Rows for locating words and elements
↓↓↓
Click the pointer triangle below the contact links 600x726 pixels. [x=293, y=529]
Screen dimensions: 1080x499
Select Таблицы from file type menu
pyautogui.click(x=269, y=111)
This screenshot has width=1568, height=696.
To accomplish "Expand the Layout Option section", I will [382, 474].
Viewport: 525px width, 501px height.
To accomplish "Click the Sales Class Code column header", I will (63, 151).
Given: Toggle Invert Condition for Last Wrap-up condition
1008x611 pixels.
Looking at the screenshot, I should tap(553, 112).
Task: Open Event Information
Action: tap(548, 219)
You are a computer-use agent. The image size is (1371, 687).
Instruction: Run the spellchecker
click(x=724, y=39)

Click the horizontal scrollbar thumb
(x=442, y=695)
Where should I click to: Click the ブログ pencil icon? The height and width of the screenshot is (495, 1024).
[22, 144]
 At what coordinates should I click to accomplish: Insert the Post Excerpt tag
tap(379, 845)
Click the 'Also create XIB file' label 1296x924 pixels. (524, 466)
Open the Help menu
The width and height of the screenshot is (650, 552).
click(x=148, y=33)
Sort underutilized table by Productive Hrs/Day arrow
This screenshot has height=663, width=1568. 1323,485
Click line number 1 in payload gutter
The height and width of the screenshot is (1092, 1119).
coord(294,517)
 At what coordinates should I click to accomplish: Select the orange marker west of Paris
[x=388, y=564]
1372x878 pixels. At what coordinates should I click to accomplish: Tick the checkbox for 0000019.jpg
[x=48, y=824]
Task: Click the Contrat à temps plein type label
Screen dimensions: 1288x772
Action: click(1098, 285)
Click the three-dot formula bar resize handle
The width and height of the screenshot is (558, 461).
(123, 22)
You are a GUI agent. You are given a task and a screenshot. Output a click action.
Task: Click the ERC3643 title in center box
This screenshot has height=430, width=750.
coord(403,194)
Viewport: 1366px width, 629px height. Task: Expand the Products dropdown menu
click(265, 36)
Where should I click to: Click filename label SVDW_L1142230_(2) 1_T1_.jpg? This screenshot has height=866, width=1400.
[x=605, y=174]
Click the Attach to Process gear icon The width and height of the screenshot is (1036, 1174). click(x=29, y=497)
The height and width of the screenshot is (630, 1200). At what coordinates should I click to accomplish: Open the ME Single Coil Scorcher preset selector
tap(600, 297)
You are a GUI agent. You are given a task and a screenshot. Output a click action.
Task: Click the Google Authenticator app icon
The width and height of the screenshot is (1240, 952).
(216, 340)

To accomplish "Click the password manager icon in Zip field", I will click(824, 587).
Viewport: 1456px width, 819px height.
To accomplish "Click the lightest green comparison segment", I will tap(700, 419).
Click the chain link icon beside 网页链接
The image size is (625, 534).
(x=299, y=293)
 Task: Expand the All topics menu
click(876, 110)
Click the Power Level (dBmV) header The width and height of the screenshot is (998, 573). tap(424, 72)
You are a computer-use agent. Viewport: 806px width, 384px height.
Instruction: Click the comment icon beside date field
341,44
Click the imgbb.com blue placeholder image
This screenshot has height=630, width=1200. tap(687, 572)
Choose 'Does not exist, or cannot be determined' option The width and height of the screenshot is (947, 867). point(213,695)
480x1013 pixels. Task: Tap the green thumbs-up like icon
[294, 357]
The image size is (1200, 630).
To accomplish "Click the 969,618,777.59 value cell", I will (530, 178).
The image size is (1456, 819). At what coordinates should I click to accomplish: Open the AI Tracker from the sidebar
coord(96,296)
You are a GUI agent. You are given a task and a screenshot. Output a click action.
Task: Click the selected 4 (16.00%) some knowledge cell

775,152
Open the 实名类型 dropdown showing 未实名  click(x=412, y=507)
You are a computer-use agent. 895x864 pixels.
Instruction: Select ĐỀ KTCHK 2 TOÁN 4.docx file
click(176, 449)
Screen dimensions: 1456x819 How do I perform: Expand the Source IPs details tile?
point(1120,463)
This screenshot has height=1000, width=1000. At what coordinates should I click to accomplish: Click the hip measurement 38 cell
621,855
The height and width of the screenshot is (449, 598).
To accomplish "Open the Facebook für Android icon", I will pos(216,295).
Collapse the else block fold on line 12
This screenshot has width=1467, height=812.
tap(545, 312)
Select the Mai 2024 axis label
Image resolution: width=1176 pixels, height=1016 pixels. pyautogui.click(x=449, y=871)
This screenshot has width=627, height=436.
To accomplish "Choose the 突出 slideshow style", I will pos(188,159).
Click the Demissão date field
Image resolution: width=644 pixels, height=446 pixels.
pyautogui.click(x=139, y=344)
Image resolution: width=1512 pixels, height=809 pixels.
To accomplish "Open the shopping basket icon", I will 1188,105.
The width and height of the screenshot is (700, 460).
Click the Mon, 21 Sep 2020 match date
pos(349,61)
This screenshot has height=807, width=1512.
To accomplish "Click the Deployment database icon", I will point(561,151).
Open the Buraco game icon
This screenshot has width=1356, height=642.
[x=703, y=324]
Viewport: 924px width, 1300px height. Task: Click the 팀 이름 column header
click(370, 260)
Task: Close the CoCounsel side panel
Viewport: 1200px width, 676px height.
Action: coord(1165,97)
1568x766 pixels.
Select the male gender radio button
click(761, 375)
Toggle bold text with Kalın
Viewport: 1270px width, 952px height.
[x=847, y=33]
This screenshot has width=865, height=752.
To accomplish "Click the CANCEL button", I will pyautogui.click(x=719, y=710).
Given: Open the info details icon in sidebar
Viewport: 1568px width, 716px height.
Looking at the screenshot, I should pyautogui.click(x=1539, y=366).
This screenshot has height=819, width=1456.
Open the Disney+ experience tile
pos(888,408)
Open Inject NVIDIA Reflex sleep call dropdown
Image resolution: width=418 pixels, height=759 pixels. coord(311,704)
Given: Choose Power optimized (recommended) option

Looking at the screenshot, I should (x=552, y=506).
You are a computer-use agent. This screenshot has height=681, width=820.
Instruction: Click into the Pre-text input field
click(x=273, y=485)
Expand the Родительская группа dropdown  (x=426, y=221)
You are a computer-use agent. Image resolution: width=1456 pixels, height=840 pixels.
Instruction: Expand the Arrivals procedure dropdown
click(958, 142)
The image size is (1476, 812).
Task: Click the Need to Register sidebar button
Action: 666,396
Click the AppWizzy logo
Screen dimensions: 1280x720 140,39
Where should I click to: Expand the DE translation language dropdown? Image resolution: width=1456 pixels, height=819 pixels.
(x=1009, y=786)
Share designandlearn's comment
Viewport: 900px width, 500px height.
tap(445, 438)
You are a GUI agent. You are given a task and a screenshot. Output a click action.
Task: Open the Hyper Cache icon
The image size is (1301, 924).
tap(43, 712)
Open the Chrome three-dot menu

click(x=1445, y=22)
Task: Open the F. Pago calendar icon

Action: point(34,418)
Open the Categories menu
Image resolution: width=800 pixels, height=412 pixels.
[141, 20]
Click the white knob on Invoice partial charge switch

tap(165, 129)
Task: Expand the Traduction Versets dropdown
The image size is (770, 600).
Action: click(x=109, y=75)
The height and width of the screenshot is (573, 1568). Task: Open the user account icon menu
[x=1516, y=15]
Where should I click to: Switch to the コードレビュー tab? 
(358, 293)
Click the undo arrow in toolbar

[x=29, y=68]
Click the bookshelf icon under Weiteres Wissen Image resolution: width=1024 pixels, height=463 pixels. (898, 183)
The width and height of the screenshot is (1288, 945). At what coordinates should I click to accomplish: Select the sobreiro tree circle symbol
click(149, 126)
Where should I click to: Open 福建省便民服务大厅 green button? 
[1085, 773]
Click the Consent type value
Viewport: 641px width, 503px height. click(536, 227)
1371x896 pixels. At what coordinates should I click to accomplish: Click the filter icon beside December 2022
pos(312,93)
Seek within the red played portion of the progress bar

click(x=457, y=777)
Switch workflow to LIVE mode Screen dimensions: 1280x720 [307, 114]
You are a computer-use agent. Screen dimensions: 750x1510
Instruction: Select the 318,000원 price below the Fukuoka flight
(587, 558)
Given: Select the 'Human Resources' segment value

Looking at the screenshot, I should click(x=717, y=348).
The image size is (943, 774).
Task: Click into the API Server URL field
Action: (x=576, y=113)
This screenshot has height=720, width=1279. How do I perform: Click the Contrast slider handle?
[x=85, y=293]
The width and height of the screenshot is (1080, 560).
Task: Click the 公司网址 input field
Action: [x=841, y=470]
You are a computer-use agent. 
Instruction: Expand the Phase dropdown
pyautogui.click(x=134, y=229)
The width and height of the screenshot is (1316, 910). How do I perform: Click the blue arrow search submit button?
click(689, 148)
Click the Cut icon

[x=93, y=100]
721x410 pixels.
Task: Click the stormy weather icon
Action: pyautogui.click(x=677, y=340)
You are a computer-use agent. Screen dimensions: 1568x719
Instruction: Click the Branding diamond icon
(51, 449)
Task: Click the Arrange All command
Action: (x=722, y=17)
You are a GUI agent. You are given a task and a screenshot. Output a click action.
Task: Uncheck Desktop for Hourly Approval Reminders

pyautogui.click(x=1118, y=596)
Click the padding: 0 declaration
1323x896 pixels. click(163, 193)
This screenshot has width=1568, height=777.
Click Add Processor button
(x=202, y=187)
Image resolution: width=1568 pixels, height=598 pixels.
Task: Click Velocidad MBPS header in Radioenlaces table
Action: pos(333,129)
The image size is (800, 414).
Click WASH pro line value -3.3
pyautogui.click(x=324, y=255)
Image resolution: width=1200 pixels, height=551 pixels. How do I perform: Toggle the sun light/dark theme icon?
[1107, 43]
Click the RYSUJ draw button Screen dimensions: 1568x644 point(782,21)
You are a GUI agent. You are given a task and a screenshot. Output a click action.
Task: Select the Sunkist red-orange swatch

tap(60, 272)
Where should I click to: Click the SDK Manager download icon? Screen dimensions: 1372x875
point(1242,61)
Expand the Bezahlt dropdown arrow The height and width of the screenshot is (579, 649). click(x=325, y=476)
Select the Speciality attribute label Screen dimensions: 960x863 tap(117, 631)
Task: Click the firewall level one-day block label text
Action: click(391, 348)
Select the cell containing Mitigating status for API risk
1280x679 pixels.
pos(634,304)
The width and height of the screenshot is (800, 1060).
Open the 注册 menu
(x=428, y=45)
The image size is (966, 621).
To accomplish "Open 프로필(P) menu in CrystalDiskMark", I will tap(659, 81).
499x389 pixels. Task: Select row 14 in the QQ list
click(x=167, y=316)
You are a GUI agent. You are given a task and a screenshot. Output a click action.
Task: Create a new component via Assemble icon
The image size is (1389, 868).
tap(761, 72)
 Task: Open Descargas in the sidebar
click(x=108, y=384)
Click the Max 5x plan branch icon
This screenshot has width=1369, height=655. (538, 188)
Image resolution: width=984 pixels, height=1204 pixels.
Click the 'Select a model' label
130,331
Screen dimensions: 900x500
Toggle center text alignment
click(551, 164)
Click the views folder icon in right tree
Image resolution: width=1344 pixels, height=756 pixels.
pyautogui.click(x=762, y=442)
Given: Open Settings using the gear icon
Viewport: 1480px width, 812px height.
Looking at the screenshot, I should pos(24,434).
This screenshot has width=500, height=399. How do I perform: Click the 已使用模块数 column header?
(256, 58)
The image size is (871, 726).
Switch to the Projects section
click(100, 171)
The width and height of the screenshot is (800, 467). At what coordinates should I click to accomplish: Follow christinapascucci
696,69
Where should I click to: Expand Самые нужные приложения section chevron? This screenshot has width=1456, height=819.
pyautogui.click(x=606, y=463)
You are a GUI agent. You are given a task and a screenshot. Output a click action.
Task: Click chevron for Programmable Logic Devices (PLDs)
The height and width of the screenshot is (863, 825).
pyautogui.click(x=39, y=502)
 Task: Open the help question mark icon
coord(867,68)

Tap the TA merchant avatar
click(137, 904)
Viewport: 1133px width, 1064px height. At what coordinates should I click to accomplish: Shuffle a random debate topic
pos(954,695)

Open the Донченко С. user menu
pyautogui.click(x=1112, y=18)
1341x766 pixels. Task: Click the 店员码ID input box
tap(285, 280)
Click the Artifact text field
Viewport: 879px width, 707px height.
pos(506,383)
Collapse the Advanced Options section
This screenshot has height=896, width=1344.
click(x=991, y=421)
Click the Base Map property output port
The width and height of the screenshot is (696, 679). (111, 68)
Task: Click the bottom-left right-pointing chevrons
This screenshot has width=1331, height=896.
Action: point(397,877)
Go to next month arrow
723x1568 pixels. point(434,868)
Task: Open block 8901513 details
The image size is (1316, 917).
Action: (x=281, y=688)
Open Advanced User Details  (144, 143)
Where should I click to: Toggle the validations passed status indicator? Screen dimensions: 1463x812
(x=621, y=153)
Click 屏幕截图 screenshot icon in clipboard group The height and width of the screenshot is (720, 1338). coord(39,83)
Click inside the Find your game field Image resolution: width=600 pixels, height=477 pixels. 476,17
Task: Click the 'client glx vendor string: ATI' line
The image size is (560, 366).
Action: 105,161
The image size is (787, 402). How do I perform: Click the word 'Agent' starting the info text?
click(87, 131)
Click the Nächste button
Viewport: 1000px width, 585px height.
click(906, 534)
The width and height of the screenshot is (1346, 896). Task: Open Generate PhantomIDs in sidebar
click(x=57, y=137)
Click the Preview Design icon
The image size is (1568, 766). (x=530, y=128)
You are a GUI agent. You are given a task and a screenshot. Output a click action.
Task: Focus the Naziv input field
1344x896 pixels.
↑↑↑
* Problem requirements: Report every row above that contains the string "coordinates", matching case exactly, and copy each such row in full.

* Written answer:
 At what coordinates should I click to accomplish: Insert the Post Excerpt tag
 At what coordinates should I click to accomplish: Select the orange marker west of Paris
1372x878 pixels. At what coordinates should I click to accomplish: Tick the checkbox for 0000019.jpg
The height and width of the screenshot is (630, 1200). At what coordinates should I click to accomplish: Open the ME Single Coil Scorcher preset selector
The image size is (1456, 819). At what coordinates should I click to accomplish: Open the AI Tracker from the sidebar
This screenshot has height=1000, width=1000. At what coordinates should I click to accomplish: Click the hip measurement 38 cell
The width and height of the screenshot is (1288, 945). At what coordinates should I click to accomplish: Select the sobreiro tree circle symbol
1371x896 pixels. At what coordinates should I click to accomplish: Click the filter icon beside December 2022
The width and height of the screenshot is (800, 467). At what coordinates should I click to accomplish: Follow christinapascucci
Viewport: 1133px width, 1064px height. At what coordinates should I click to accomplish: Shuffle a random debate topic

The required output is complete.